Legislative changes in 2018 originally limited electroshock weapons to provincial capitals or cities exceeding 100,000 residents. A 2024 amendment to the public administration decree lowered the threshold to 20,000 inhabitants, provided the municipality maintains a secure armory for weapon storage. This expansion has accelerated adoption in mid-sized towns, though equipment costs—roughly €1,500 per unit plus training—remain a barrier for smaller budgets.
Health Risks and International Scrutiny
European research casts doubt on the safety narrative. A 2017 Dutch pilot study found that tasers were deployed against already-restrained individuals in approximately half of all cases—suspects in handcuffs, inside cells, or in psychiatric wards who posed no immediate threat. Amnesty International documented over 1,000 deaths in the United States and Canada between 2000 and 2017 where tasers were a contributing or primary factor, with 90% of victims unarmed. The United Nations Committee Against Torture classified certain taser models, including the X26, as instruments of torture in a 2007 report.
The European Court of Human Rights ruled against Lithuania in a 2014 case, finding that unjustified taser use constituted inhuman and degrading treatment under Article 3 of the European Convention. Medical studies confirm that the 50,000-volt discharge can trigger cardiac arrest in individuals with pre-existing heart conditions, intoxication, or extreme physical exertion.
An unexpected finding from a University of Cambridge study with London's City Police identified what researchers call the "weapons effect": officers visibly carrying tasers used force 48% more often and were themselves assaulted more frequently than unarmed colleagues. The presence of the weapon appeared to escalate rather than defuse confrontations.
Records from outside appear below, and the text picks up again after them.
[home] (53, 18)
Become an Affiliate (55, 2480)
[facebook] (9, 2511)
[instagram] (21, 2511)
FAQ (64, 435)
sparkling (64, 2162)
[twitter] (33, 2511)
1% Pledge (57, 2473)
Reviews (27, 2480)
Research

Training and Accountability Gaps
Italian municipal forces receive initial three-day taser instruction, supplemented by mandatory twice-yearly refresher training. This duration falls short of manufacturer Axon's own recommendations. Axon's training materials advise against using the device on individuals impaired by drugs or chronic substance abuse and caution that if a suspect is not immobilized by the first discharge, alternative tactics should be considered. The training framework leaves room for scenario-based practice and psychological evaluation of when not to deploy the weapon.
The Associazione Antigone, which monitors prison conditions and police conduct, has called for a national registry of taser activations, an independent scientific commission to evaluate health outcomes, and transparent rules of engagement. No such system currently exists. Milan's 12-month reporting requirement is a local innovation, not a legal standard.
Next Steps: De-Escalation Training and Long-Term Review
A separate resolution scheduled for debate in the coming weeks will mandate anti-discrimination and de-escalation training for all Milan municipal employees, not just police. The curriculum will emphasize interaction protocols with vulnerable populations, including those experiencing homelessness, addiction, or mental illness.
The first annual report is due by mid-2027. It must include usage statistics, medical outcomes tracked by ATS, demographic data on individuals subjected to taser threats or discharges, and an assessment of whether the technology reduced injuries to officers or suspects. If fatalities or serious injuries occur, the council retains the authority to suspend or revoke the ordinance.
For now, the Polizia Locale di Milano has added a controversial tool to its arsenal—one that European courts, human rights bodies, and medical researchers view with deep skepticism, even as Italian lawmakers and mayors argue it offers a middle ground between bare hands and firearms. The tension between those positions will play out in the streets and emergency rooms of Milan over the next year.